Given text >>
I am grateful to the teams of the International Committee of the Red Cross and the United Nations for helping us carry out the first phase of the Azovstal evacuation mission. More than 300 people were saved – women and children. Virtually, we evacuated civilians from Azovstal.
And we are now preparing the second stage of the evacuation mission – the wounded and medics. Of course, if everyone fulfills the agreements. Of course, if there are no lies.
Of course, we are also working to evacuate our military. All heroes who defend Mariupol. This is extremely difficult. But it is important. I’m sure everyone understands the root cause of this complication, as well as where the cause is located. But we do not lose hope. We do not stop. Every day we are looking for a diplomatic option that can work out.
Tomorrow, our team is preparing the further work of humanitarian corridors for all residents of Mariupol and surrounding settlements.
I held a meeting today on the activities of the executive branch. The main issues are economic. In particular, on providing Ukrainians with fuel. On overcoming the fuel shortage that arose after Russian missiles destroyed our Kremenchuk plant and oil depots across the country.
I heard reports on what is being done specifically to organize the supply of sufficient gasoline and other fuel types to Ukraine. The key task for government officials is to speed up the transportation of fuel from European ports to our consumers. The volume of such transportation should increase daily.
I also heard a report from the Minister of Finance on the execution of the state budget.
We are doing everything to ensure that the state fulfills all its social obligations despite the budget deficit and the deliberate destruction of our economy by the Russian army.
The preparation of the Post-War Recovery Plan was also discussed. This is a very large-scale task. But I have no doubt that we will implement it.
Today I was in Borodyanka, Kyiv region. Which is gradually returning to normal life.
Head of the President’s Office Andriy Yermak together with Minister of Infrastructure Oleksandr Kubrakov inspected the restored railway bridge over the Irpin River – it is already open for transport. Today we can say that the cities and communities of the Kyiv region liberated from the occupiers are provided with normal transport connections.
I also traditionally signed decrees in the evening to award our defenders.
216 servicemen of the Armed Forces of Ukraine were awarded state awards. The title of Hero of Ukraine was awarded to Colonel Oleh Irodiyovych Hehechkora (posthumously), Commander of the helicopter squadron of the 11th separate brigade of the army aviation of the Ground Forces of the Armed Forces of Ukraine.

Dataset >>

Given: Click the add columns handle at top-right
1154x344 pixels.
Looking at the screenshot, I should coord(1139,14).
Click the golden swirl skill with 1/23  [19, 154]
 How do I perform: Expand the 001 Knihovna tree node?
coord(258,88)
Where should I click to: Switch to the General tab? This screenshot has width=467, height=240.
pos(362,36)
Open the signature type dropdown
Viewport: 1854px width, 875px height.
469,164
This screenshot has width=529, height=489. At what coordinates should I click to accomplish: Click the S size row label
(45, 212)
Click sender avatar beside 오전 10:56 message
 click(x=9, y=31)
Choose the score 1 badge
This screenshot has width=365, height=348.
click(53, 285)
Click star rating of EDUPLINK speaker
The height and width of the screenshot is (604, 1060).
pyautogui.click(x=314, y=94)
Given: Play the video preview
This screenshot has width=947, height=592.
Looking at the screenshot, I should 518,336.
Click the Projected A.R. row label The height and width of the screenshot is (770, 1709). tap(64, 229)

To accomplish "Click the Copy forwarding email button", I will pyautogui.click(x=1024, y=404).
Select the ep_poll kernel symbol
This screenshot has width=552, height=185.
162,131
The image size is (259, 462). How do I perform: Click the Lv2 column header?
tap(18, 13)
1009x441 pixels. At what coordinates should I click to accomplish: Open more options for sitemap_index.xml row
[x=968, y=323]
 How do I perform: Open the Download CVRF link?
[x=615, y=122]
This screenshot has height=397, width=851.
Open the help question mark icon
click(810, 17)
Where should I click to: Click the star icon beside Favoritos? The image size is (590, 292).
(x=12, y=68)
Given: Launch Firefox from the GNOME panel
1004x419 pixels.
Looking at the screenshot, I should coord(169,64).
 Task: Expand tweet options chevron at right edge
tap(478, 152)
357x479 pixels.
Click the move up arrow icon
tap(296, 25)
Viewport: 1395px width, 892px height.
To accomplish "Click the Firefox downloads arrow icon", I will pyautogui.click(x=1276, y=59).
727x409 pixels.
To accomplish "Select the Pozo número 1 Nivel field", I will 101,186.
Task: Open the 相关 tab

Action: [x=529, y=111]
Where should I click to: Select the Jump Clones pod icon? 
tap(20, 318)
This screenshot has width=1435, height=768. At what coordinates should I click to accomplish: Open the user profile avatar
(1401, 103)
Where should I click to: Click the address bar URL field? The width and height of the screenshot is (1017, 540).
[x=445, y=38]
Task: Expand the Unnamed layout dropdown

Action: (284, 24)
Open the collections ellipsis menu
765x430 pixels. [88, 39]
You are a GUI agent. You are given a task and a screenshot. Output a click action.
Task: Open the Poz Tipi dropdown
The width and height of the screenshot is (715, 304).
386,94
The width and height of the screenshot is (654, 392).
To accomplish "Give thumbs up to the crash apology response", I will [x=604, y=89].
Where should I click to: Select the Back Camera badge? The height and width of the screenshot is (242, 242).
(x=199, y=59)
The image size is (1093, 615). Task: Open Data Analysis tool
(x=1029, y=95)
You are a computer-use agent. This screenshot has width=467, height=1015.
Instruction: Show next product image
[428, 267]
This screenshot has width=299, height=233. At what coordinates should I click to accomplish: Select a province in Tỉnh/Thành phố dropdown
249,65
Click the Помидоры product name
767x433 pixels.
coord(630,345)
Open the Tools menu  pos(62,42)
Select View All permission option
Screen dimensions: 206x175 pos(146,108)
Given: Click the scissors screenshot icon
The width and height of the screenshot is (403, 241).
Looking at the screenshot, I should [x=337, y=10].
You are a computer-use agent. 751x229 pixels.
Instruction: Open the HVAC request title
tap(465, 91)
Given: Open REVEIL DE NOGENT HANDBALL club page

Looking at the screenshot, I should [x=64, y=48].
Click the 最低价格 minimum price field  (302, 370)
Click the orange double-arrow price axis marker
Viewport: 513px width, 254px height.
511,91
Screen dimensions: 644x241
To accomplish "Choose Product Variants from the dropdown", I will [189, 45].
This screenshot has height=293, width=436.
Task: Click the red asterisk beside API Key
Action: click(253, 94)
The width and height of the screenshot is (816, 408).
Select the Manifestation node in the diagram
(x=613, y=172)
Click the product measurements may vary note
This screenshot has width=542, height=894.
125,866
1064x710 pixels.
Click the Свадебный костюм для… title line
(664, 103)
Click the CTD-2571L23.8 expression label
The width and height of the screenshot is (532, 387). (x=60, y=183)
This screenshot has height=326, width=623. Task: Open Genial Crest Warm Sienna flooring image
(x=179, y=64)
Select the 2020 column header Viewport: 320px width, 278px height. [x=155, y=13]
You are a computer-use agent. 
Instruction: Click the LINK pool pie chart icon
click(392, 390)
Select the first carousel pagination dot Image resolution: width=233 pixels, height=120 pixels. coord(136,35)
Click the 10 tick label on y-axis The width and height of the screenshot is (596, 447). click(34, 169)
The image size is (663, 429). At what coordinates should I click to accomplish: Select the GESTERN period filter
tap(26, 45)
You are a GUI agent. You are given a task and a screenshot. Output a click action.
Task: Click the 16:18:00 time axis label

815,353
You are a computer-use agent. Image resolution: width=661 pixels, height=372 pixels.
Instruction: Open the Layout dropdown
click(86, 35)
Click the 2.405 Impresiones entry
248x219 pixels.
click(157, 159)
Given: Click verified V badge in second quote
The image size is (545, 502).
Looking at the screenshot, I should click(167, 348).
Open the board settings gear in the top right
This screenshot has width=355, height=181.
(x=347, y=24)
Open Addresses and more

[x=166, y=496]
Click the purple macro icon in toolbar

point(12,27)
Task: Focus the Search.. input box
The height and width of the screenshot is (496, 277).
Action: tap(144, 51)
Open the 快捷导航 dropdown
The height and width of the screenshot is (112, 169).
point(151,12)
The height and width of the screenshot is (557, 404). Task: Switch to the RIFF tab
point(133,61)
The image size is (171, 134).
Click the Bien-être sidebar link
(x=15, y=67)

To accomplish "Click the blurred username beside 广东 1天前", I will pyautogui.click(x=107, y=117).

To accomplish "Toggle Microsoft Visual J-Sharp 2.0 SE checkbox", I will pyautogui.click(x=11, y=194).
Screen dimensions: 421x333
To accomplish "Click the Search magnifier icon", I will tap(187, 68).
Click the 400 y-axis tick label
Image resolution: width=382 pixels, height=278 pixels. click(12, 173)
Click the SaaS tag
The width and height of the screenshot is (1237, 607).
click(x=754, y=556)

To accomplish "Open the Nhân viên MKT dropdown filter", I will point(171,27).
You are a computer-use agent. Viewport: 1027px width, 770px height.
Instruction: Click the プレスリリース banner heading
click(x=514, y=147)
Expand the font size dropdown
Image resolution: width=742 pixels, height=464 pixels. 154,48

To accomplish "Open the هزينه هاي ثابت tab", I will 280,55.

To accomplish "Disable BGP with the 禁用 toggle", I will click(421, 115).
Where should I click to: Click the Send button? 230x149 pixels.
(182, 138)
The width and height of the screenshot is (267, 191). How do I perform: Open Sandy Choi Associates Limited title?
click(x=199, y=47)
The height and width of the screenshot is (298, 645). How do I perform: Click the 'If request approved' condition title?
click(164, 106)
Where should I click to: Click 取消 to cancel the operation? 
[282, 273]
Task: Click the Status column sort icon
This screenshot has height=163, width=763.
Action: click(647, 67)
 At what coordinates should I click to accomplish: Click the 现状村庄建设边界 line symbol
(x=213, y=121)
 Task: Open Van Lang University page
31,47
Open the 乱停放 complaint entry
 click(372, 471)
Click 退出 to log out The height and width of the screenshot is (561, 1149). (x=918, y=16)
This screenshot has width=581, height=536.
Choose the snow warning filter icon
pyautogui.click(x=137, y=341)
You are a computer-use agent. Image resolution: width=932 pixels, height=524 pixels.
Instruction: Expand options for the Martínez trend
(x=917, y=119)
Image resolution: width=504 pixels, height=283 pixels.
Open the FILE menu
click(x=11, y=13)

Actions to take >>
[a] Output the given text from "I am grateful" to "can work out.", copying that span without changes.
[b] Summarize the given text in two sentences.
[c] Based on the given text, decide whether each statement holds, answering yes or no and quoting the deciding words: (i) The first phase of the evacuation saved more than 300 people. (ii) The railway bridge over the Irpin River remains closed to transport. (iii) The Kremenchuk plant was destroyed by Russian missiles.

Responses to the exercise >>
[a]
I am grateful to the teams of the International Committee of the Red Cross and the United Nations for helping us carry out the first phase of the Azovstal evacuation mission. More than 300 people were saved – women and children. Virtually, we evacuated civilians from Azovstal.
And we are now preparing the second stage of the evacuation mission – the wounded and medics. Of course, if everyone fulfills the agreements. Of course, if there are no lies.
Of course, we are also working to evacuate our military. All heroes who defend Mariupol. This is extremely difficult. But it is important. I’m sure everyone understands the root cause of this complication, as well as where the cause is located. But we do not lose hope. We do not stop. Every day we are looking for a diplomatic option that can work out.

[b] More than 300 women and children were saved in the first phase of the Azovstal evacuation mission, and a second stage for the wounded and medics is being prepared while work continues to evacuate the military defending Mariupol. A meeting on the executive branch dealt mainly with economic issues, especially the fuel shortage, and the text also reports that the restored railway bridge over the Irpin River is open and that 216 servicemen received state awards.

[c]
(i) Yes: "More than 300 people were saved – women and children."
(ii) No: "it is already open for transport"
(iii) Yes: "after Russian missiles destroyed our Kremenchuk plant and oil depots across the country"